From: Victor Khomenko <victor.khomenko_at_[hidden]>
Date: Fri, 11 Sep 2020 13:35:41 +0000
>One thing, why do you not implement `variant_from_alternative` yourself?

As std::variant was standardised very recently, I used another implementation of a variant back a few years ago. I already had the idea back then, and we briefly discussed adding such a function to that variant implementation with its author. However, we quickly discovered that recursive_wrapper (which that implementation provided) was a real blocker, so dropped the idea. Now, as std::variant does not provide recursive_wrapper, and probably won't in future, I've resurrected the idea.

As Ville already pointed out, one cannot reliably implement this function based on what is in the standard, as some extra assumptions about the internals of the variant are necessary.

For example, it's likely that the offset of a particular alternative type within the variant is a compile-time constant (and even that all alternatives have the same offset - but this stronger assumption is unnecessary), one can construct a constexpr variant containing this alternative, and take the difference between the address of the alternative (that can be obtained using get_if) and the address of the variant, and then subtract this offset when doing a cast. (Care should be taken to work around the issue when the same type occurs multiple times within the variant, as get_if is then ill-formed, even though variant_from_alternative still works.) There is a good chance this will work in many existing implementations, though I never tried. This approach is fragile - I can imagine conformant implementations which break this assumption (e.g. two storages with an extra bit to choose an active storage - to implement strong guarantee for some operations). Moreover, if the offset is not 0, the function will not be 0-cost (although still very cheap).

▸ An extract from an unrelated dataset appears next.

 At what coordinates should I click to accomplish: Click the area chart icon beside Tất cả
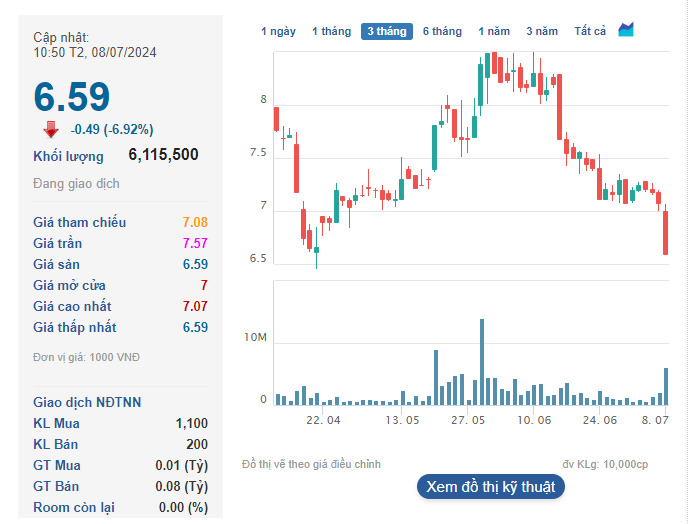click(x=626, y=30)
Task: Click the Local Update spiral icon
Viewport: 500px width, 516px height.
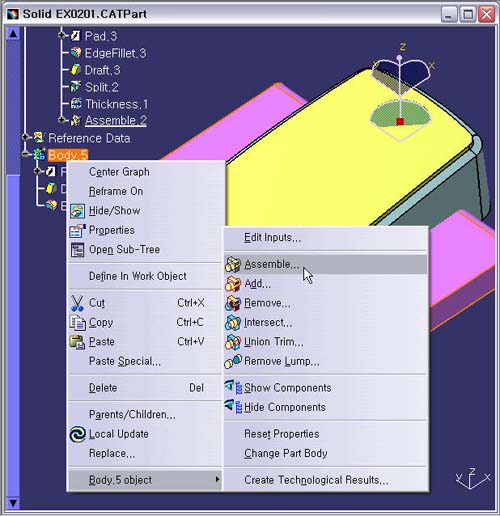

So it's best if the library vendors implement this function: By placing the storage at 0 offset, they can just do a cast.

> Btw this means this function is cast? And if I use the wrong variant type then
> we will have UB?

This is already explained in the original post - the risk of UB can be mitigated (but not eliminated) by checking that the supplied type is indeed a variant and that it contains the type of the argument as an alternative. Also, the requirement that the programmer must supply the variant type (rather than a list of types of alternatives) helps - the variants are likely to be typedef'ed, so one can just use the type synonym - this mitigates the problem of listing the types in the wrong order.